You’re making a move and you need to store your belongings or perhaps you have recently acquired an estate full of items you are not prepared to store, but you don’t want to sell. Rental storage facilities are the logical place to store what you own, for both short- and long-term reasons. Here’s what to keep in mind when considering such places.
1. Climate control or not. You have your choice of a climate-controlled facility or one that is dependent upon the vagaries of your local weather. A climate-controlled facility is ideal for anything that could be ruined by mold and mildew. Fabrics, such as couches, are prone to destruction if not maintained in a temperature and humidity controlled environment. You will pay much more for such a facility, but then you won’t find yourself throwing out your grandmother’s antique Queen Anne chairs next year.
2. Wrap with care. The last thing you want to do is store what you own haphazardly. You need to wrap everything just like you would if you were to move because transporting your goods to a self storage facility is moving. Besides, if you end up moving to a new home, you’ll need each box properly labeled, sealed and protected against the bumps and grinds associated with moving.

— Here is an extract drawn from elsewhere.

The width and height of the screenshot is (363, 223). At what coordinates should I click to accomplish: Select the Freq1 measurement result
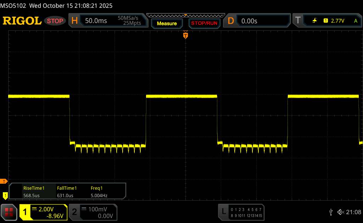(99, 192)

3. Handle with care. The facility you rent may look like Fort Knox, but it is penetrable. Moreover, the unit itself can easily become damaged if you do not take care on where to load your goods. Avoid leaning anything against the walls as the added weight could cause sheet rock to break. The last thing you want is to be billed for damage that didn’t have to happen.
4. Make use of pallets. Related to the first point, climate control, you should avoid stacking your items on the floor. There are a few reasons for that, including exposure to dirt and moisture. Your rental storage facility may seem like an ideal place to store items, especially when it is dry. A heavy rain, however, can test the unit like nothing else. It may seem waterproof, but a torrential downpour could cause water to course through the interior. If it does, you will be saved if your goods are stored on top of pallets.
5. Security is a must. Only rent at a facility that is adequately secured. Ideally, it will have a pass-code enabled entry designed to allow you and other tenants in, but keep troublemakers out. The door to your unit should be secured and flush with the ground when it is closed. Open the door and it should slide right up on the tracks. Further, you need to invest in a heavy-duty lock, one that cannot be easily cut with a bolt cutter. A few extra dollars paid for a premium lock will ensure that your stuff is not stolen explains Smart Box Moving.
6. Keep supplies on hand. You won’t just occupy a storage facility unit, but you will also access it. At least from time to time. That also means checking your unit regularly to ensure that the facility is secure, that rodents haven’t taken up residence, and that it is clean. Keep a broom and dust pan on hand and if you live in an area where it snows, a snow shovel and sand can come in handy as well.
Rental Unit Considerations
How long will you need a rental storage unit? If it is for the short term, then avoid a long-term contract. Many facilities allow people to store what they own for a few months, although they will pay more. Never allow price to trump everything — cleanliness and security are more important.